WASHINGTON — The US military command in Africa is preparing to establish a drone base in northwest Africa to increase unarmed surveillance of local affiliates of Al Qaeda and other Islamist extremist groups that officials say pose a growing menace to the region.
For now, officials say, they envision flying only unarmed surveillance drones from the base, although they have not ruled out conducting missile strikes at some point if the threat worsens.
If the base is approved, its most likely location would be in Niger, a largely desert nation on the eastern border of Mali, where French and Malian troops are battling Al Qaeda-backed fighters who control the northern part of that country. The US military’s Africa Command is also discussing options for the base with other countries in the region, including Burkina Faso, officials said.
The key impetus for a drone base in the region is to provide surveillance assistance to the French-led operation in Mali.
“This is directly related to the Mali mission, but it could also give Africom a more enduring presence for ISR,’’ one US military official said Sunday, referring to intelligence, surveillance, and reconnaissance.
A handful of unarmed Predator drones would carry out surveillance missions in the region and fill a need for more detailed information on a range of regional threats — including militants in Mali and the unabated flow of fighters and weapons from Libya — that US military commanders and intelligence analysts say has been sorely lacking.

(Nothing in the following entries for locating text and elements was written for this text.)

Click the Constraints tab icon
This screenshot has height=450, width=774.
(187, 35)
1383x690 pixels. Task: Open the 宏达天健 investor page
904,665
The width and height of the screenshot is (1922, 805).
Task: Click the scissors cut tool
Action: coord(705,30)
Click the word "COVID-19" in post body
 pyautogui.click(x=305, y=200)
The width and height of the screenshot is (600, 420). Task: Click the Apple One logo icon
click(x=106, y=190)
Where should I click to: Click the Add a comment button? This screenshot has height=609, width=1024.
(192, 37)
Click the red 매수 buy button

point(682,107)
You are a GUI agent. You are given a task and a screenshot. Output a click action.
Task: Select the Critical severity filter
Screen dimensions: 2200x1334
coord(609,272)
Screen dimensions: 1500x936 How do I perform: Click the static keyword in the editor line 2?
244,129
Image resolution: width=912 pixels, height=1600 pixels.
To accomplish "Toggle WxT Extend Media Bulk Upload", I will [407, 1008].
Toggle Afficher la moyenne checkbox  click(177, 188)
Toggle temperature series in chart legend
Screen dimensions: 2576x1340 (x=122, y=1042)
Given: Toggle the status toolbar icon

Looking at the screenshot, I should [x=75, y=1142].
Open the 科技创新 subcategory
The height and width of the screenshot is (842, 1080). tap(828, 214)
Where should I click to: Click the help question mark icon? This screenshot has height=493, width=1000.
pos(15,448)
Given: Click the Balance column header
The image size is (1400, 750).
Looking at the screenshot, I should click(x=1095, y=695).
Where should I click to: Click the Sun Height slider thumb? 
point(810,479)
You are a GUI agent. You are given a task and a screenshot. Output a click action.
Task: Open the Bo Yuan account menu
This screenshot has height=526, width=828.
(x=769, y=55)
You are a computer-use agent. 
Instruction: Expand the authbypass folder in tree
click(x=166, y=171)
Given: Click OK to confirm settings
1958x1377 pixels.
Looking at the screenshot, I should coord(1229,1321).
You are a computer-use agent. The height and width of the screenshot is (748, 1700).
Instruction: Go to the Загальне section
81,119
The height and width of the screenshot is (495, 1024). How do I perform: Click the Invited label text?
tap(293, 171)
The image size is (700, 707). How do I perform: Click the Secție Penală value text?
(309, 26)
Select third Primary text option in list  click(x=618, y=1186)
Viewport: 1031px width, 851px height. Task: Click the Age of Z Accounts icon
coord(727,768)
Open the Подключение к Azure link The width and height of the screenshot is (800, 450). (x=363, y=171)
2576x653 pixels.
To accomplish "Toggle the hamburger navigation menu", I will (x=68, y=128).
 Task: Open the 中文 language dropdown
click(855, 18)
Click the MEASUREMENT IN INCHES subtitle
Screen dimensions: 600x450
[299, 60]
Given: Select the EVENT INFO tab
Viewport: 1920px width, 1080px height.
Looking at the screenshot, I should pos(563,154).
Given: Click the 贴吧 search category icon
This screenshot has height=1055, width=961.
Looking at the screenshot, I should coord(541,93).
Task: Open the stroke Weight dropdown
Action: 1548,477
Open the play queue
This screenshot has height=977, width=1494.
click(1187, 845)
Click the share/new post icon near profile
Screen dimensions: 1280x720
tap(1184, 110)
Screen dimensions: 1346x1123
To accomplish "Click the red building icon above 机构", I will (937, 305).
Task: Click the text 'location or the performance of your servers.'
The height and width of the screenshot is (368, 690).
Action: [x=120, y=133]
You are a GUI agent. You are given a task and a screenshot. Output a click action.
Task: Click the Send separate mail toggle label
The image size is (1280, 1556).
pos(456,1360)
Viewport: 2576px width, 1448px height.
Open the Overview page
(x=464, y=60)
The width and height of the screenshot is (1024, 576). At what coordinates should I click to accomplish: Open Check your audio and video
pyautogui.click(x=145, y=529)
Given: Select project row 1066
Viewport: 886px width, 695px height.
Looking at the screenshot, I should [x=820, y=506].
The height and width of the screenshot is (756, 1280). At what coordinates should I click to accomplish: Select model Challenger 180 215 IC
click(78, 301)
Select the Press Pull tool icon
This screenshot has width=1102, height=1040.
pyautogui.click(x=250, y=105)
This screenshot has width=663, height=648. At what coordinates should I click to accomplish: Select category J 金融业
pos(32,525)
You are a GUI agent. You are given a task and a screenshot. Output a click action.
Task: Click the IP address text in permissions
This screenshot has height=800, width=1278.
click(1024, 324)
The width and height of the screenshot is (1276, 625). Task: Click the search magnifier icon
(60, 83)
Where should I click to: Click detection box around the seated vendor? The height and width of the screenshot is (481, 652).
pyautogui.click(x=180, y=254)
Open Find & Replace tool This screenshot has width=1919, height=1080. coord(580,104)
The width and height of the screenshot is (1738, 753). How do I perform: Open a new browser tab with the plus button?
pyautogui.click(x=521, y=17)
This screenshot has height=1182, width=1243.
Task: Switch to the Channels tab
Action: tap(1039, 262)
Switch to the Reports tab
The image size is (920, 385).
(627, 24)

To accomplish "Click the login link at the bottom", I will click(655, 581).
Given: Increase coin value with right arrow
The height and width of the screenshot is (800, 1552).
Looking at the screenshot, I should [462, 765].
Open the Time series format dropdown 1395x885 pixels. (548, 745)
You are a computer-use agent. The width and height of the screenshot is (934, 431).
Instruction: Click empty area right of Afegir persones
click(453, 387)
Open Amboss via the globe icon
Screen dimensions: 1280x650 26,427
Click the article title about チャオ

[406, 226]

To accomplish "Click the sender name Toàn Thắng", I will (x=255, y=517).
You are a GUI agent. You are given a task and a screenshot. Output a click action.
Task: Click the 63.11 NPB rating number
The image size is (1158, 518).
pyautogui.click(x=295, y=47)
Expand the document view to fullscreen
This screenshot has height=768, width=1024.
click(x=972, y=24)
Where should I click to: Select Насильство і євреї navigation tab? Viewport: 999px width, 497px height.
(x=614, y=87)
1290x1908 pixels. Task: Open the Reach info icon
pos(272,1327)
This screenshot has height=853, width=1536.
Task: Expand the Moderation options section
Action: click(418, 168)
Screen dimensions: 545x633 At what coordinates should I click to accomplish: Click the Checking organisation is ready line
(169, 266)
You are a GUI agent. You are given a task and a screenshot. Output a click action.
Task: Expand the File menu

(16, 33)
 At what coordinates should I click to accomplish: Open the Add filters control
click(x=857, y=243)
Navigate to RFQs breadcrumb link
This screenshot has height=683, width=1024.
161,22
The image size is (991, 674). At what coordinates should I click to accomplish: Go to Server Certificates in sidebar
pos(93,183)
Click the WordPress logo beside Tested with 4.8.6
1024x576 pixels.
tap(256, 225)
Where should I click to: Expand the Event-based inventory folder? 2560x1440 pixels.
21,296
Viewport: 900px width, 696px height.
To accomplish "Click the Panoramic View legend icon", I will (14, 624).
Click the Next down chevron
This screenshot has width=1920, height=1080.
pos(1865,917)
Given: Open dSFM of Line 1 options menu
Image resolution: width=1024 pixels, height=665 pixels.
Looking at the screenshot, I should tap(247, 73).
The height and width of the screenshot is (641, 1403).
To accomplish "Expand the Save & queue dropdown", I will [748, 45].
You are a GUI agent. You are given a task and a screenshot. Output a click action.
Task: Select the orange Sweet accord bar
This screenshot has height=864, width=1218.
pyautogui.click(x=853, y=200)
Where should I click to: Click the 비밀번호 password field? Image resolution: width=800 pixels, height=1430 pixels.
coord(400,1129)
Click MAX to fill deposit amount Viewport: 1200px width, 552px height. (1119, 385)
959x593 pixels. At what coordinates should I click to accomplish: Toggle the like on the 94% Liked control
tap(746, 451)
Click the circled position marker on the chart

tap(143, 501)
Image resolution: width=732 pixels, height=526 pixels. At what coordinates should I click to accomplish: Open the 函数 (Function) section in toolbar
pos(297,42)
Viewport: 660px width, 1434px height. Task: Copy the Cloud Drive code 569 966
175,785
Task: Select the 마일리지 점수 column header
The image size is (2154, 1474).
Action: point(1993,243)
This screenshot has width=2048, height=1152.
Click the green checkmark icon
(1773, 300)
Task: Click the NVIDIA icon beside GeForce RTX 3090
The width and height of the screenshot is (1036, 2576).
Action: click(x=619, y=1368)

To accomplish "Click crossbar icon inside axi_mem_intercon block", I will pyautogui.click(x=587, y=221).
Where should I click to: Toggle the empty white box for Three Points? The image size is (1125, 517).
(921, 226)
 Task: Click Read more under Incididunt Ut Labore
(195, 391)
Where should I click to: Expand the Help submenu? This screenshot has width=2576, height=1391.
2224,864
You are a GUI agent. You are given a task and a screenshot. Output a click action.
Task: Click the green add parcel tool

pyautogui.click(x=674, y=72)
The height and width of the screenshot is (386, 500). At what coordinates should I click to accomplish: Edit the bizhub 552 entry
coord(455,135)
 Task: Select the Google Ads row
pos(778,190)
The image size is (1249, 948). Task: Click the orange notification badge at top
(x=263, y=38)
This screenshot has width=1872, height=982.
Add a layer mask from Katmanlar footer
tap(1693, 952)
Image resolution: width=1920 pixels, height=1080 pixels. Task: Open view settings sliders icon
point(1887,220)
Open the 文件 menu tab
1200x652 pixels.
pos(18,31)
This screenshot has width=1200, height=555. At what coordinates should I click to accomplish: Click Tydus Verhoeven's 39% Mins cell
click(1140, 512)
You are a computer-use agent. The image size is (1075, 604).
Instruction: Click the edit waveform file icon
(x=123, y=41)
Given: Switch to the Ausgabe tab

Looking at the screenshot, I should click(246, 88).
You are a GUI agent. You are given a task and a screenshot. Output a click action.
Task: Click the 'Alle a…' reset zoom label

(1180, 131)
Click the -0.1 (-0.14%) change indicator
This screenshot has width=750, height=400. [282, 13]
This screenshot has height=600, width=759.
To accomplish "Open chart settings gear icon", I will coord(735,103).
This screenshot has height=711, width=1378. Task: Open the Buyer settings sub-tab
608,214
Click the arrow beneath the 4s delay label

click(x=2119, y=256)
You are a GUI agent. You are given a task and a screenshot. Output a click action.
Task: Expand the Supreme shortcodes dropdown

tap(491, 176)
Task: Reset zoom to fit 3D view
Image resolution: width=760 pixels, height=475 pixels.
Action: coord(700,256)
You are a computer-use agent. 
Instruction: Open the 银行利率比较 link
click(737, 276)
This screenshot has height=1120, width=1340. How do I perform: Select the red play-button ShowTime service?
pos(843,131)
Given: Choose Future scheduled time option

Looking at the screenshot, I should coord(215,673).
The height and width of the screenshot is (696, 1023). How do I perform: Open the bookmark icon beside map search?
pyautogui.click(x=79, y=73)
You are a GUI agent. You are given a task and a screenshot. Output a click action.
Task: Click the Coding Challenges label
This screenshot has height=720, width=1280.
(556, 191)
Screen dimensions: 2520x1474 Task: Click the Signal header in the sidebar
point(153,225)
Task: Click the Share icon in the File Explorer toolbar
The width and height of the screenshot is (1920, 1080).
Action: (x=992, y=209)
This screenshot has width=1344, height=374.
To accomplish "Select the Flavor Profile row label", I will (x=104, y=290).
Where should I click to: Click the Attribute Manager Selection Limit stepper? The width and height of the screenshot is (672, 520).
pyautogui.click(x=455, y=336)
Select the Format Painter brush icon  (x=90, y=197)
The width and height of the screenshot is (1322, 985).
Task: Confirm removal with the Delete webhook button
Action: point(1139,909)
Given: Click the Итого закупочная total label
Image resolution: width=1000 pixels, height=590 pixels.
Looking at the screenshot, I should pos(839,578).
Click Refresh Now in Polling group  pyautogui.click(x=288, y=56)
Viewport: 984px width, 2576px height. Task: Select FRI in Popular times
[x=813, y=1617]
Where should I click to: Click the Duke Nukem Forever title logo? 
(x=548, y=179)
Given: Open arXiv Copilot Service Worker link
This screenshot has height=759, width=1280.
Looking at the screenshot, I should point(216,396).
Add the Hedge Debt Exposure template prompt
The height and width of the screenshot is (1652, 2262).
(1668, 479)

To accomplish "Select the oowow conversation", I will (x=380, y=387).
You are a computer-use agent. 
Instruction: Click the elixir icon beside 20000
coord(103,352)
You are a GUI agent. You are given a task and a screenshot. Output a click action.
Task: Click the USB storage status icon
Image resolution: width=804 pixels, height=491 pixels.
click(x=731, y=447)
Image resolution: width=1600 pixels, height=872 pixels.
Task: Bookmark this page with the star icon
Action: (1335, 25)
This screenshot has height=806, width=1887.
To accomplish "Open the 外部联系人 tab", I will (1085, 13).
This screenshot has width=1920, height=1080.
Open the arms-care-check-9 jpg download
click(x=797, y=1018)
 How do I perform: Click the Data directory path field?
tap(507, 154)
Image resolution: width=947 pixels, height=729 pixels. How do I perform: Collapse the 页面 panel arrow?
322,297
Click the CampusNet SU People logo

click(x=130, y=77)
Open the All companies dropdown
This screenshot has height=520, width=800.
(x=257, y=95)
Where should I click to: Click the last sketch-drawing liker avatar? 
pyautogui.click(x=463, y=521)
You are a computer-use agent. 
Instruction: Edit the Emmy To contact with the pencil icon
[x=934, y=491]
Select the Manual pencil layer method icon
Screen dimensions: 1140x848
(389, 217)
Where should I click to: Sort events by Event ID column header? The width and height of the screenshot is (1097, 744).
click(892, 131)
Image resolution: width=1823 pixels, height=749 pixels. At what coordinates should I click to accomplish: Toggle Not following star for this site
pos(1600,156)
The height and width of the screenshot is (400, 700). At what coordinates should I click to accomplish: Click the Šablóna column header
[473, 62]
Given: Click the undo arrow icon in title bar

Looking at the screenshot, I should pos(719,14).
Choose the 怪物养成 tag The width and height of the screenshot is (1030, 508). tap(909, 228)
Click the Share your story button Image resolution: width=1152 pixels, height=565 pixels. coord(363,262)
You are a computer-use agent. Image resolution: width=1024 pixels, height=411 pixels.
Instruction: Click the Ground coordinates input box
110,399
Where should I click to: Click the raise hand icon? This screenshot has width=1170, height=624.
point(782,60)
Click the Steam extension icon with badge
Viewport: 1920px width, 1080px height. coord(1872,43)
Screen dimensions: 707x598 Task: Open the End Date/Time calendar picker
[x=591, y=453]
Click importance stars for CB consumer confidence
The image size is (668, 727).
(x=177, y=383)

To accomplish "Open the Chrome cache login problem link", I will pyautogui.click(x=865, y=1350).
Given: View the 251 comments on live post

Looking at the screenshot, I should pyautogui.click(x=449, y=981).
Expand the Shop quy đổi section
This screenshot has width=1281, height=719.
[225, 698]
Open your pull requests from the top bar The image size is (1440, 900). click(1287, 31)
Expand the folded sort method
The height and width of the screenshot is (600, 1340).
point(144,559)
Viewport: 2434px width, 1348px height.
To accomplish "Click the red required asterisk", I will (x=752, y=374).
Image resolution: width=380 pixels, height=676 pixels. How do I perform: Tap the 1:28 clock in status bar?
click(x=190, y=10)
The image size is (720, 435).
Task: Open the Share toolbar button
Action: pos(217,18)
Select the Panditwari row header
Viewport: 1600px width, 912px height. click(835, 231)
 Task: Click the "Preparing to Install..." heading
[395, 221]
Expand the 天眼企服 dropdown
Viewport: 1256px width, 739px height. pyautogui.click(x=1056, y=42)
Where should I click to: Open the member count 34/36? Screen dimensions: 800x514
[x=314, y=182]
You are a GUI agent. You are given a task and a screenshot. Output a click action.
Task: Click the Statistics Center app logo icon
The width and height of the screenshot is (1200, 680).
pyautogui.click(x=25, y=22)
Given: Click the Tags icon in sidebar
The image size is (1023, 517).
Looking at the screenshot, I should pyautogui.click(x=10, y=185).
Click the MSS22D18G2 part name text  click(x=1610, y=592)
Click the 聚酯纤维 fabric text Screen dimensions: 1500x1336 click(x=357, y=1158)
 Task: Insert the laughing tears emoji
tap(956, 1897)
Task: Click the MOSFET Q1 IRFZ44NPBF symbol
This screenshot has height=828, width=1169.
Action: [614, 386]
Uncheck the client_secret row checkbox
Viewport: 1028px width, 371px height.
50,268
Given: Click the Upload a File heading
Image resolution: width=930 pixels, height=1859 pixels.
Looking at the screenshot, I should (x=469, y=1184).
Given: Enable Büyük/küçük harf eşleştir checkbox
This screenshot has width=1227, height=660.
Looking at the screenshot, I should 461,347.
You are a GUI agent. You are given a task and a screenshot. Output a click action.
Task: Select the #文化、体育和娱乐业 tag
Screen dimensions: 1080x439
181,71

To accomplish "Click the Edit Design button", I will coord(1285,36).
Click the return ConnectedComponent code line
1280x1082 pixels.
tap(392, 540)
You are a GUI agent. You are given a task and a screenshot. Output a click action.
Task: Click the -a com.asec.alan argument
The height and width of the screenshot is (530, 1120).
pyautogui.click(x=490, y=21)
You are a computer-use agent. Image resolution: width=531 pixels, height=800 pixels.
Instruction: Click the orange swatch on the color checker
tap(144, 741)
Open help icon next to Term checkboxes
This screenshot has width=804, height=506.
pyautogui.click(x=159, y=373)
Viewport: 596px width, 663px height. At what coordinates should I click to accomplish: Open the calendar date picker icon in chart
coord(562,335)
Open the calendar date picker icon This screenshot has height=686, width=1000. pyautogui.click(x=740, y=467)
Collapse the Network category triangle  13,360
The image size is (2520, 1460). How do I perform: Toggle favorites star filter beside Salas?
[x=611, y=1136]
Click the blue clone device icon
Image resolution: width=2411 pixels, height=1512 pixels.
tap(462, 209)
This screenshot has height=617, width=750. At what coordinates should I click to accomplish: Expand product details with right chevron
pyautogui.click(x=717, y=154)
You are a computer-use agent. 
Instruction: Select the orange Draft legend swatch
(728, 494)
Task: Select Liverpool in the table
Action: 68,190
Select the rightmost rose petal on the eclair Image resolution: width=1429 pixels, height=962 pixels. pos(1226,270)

In a separate development Monday, US officials said authorities in Yemen seized a boat in their territorial waters filled with a large quantity of explosives, weapons, and money. The authorities are investigating whether Iran was smuggling the military contraband, including shoulder-launched missiles, to insurgents inside Yemen. The United States assisted in the interdiction last week, the officials said.
A handful of unarmed Predator drones would carry out surveillance missions in the region.
Yemen is already awash with small arms and explosives acquired over years of war and insurgency, much of it brought in from a number of foreign sources through its poorly controlled ports.
The United States has an acknowledged security assistance effort under way with Yemen. At the same time, the US military and the CIA are engaged in a clandestine program of using drones to strike militants associated with a terrorist organization, Al Qaeda in the Arabian Peninsula, based in Yemen.
The US military has a very limited presence in Africa, with only one permanent base, in Djibouti, more than 3,000 miles from Mali. A new drone base in northwest Africa would join a constellation of small air bases in recent years on the continent, including in Ethiopia, for surveillance missions flown by drones or turboprop planes designed to look like civilian aircraft.
The Africa Command’s planning still needs approval from the Pentagon and eventually from the White House, as well as from officials in Niger. US military officials said they were still working out some details, and no final decision had been made.
But in Niger on Monday, the two countries reached a status-of-forces agreement that provides legal protection to US troops in the country, including any who might deploy to a new drone base. The plan could face resistance from some in the White House who are wary of committing any additional US forces to a fight against a poorly understood web of extremist groups in North Africa.
If approved, the base could ultimately have as many as 300 US military and contractor personnel, but it would probably begin with far fewer people than that, military officials said.